TASK OBJECTIVE: Copy the entries between the lines holding "There (311, 454)" and "Manager (595, 181)", inclusive, word for word.

[Entries for locating words and elements]
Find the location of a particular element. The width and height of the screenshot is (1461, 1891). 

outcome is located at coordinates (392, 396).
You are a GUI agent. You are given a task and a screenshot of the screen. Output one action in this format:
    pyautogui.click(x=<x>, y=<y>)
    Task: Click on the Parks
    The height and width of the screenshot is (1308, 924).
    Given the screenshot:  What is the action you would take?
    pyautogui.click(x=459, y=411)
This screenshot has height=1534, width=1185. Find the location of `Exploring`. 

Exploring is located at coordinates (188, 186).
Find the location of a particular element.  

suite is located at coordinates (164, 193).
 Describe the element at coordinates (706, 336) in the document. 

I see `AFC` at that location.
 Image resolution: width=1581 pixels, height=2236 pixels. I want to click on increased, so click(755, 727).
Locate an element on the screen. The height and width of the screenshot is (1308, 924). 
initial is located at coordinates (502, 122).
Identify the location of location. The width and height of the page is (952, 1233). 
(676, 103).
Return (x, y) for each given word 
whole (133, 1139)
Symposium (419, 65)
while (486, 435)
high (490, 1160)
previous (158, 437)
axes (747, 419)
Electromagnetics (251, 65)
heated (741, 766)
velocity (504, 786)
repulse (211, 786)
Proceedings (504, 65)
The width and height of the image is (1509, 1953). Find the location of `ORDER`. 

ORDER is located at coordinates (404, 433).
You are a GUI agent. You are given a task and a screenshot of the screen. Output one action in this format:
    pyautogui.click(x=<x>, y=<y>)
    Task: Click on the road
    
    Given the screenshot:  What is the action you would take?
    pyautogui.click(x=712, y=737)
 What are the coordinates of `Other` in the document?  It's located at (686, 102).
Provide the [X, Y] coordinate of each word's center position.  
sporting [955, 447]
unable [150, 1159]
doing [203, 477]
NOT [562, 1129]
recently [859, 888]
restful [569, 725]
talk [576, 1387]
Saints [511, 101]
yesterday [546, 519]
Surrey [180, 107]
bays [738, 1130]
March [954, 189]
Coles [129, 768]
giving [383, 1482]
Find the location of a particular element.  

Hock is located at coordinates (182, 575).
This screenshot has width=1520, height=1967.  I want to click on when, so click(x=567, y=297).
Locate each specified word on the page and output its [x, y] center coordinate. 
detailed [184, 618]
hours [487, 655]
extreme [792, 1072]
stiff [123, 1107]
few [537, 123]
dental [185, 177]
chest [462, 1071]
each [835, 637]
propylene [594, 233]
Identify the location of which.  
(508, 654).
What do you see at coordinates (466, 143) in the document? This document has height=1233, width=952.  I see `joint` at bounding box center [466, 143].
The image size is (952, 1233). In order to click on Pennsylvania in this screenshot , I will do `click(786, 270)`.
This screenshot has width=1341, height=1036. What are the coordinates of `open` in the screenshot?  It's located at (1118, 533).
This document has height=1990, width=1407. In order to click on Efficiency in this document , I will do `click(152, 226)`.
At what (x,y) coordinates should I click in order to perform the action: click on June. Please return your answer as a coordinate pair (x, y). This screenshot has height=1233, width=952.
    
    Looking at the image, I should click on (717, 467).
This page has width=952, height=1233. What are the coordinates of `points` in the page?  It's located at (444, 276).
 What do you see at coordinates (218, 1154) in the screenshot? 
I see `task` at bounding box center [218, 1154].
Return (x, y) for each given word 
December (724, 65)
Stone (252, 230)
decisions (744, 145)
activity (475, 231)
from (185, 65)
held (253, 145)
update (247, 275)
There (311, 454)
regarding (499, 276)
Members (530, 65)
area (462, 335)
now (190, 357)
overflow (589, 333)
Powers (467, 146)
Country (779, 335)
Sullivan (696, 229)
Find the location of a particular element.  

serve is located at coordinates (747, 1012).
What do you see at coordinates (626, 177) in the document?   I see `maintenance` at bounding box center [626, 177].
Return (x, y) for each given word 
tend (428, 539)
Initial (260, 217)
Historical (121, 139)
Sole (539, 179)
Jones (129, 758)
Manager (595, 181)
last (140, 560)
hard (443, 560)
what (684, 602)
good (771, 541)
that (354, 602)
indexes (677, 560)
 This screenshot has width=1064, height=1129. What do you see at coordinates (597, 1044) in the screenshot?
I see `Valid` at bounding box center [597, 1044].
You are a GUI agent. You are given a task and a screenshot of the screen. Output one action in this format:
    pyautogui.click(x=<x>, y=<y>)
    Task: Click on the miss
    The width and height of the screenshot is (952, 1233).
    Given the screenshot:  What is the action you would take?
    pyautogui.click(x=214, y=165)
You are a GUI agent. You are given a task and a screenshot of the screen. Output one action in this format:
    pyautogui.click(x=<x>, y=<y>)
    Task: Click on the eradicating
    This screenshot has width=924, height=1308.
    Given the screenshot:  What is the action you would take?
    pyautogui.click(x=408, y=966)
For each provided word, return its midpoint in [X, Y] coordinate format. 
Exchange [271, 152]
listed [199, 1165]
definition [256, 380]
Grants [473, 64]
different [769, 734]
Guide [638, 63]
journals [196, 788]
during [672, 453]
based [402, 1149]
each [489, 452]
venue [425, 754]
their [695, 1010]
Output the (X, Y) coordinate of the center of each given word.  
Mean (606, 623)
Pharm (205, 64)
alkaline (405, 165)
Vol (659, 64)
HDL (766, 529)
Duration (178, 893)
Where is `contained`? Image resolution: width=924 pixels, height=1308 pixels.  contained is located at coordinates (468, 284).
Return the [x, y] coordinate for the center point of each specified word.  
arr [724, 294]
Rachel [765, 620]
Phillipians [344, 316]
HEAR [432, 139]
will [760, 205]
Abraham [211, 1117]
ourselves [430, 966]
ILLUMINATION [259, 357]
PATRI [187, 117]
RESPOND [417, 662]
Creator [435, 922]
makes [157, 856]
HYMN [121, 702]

ANSWER FOR THE TASK:
There (311, 454)
regarding (499, 276)
Members (530, 65)
area (462, 335)
now (190, 357)
overflow (589, 333)
Powers (467, 146)
Country (779, 335)
Sullivan (696, 229)
Find the location of a particular element.  

serve is located at coordinates (747, 1012).
What do you see at coordinates (626, 177) in the document?   I see `maintenance` at bounding box center [626, 177].
Return (x, y) for each given word 
tend (428, 539)
Initial (260, 217)
Historical (121, 139)
Sole (539, 179)
Jones (129, 758)
Manager (595, 181)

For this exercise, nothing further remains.